In the meantime, a mom can express during lunch and teatime – it only takes 10 to 15 minutes.
The breast pump needs to be sterilised only once a day, so that can be done at home in the evenings, and the bottles of milk can be kept in a cooler bag with ice bricks.
In cases where expressing is really not possible, it is still not necessary to stop breastfeeding. Moms can breastfeed in the mornings, nights and weekends, and baby can have formula when needed while the mom is at work.
*Myth: it’s easier to give formula
Formula is a short-term solution with long-term complications – constipation, allergies, more frequent colic, and the list goes on. Breastfeeding could be a short-term challenge, but offers definite long-term health benefits for the child – and the parents, who will have to pay fewer medical bills and take less time off work.
Breastfeeding becomes very easy from around six weeks. There’s no mixing of formula, waiting for water to cool down, washing and sterilising of bottles, or buying expensive formula. Night feeds are so easy when you breastfeed, it’s not even necessary to get out of bed – you can simply put baby on the breast and lie on your side.

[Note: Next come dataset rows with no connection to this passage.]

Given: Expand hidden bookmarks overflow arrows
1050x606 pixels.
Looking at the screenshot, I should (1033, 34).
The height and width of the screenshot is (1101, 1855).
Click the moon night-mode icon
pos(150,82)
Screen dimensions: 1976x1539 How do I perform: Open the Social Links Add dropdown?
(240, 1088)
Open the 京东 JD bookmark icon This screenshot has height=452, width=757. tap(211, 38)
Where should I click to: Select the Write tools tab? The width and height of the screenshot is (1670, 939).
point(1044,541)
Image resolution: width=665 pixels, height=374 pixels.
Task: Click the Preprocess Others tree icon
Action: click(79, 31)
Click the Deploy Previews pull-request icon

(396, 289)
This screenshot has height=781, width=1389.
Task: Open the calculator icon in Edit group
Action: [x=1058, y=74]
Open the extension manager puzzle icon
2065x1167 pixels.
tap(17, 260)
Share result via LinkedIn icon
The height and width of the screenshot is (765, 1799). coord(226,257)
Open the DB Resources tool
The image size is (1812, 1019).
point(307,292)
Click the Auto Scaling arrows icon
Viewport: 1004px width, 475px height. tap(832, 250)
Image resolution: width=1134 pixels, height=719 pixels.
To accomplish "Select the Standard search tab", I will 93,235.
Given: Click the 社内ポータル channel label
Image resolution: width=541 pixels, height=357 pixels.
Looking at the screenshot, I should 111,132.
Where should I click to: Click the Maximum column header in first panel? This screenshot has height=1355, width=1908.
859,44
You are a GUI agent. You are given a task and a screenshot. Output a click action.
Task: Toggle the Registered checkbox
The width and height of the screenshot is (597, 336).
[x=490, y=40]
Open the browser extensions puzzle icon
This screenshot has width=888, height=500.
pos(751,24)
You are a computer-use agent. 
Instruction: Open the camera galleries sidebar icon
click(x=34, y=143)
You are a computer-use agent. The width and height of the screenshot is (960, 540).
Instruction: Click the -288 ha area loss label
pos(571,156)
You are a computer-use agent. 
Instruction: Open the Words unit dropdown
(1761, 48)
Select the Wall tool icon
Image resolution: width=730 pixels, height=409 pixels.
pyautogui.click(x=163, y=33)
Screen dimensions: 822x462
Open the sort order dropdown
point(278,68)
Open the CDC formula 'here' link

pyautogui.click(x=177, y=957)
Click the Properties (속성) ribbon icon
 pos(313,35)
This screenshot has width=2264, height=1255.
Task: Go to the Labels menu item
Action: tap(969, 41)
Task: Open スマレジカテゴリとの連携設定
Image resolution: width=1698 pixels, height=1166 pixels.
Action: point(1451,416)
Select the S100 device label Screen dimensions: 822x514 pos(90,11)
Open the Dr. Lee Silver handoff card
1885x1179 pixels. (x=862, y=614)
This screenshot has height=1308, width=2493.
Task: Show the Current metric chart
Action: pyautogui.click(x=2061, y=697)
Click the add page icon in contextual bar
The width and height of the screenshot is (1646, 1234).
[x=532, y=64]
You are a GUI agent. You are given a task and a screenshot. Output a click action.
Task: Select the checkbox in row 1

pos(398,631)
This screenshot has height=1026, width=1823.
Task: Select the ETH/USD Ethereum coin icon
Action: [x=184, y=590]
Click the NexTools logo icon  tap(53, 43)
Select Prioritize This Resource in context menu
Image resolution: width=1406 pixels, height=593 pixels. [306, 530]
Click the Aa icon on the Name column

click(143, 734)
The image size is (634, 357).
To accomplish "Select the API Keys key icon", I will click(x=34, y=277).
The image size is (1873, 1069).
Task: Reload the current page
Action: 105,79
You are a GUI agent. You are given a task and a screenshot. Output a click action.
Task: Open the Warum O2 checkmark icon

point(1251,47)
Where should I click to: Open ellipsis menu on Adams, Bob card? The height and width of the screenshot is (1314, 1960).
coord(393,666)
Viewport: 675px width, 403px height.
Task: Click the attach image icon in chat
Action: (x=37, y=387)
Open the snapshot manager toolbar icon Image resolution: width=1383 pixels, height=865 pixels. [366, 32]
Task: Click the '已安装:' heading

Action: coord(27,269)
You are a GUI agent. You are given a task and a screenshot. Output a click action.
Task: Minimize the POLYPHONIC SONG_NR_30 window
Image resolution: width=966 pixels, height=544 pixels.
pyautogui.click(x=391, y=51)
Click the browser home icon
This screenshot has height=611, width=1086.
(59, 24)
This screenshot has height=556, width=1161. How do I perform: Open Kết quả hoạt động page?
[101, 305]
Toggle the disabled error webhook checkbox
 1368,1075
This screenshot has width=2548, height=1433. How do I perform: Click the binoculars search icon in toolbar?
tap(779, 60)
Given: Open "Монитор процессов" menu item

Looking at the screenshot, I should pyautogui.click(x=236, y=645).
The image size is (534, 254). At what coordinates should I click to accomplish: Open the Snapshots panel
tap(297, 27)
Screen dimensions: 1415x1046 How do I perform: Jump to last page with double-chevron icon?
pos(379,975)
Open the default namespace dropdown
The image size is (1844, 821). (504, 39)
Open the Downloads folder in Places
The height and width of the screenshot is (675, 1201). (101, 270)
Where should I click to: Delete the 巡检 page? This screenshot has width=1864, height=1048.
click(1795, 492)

#Fact: Breastfeeding will continue to benefit your child long after you’ve stopped
Breastfeeding your baby can prevent or reduce lifestyle diseases like diabetes, cancer and heart conditions in older age. ‘In a country like South Africa where childhood obesity and associated diseases are on the rise, we must keep educating parents on the health benefits of breastfeeding,’ says Anelle.
*Myth: My baby is walking so I need to stop breastfeeding
You can continue to breastfeed for as long as possible. When babies are on solids and eating three meals per day at about seven months old, they need less milk in any case and then it is even easier to breastfeed.
The official recommendation from the WHO is to exclusively breastfeed for the first six months, then to introduce solids but continue breastfeeding for two years and even beyond. Due to a lack of knowledge, previous generations did not realise the importance of breastfeeding and gave false reasons why women couldn’t breastfeed.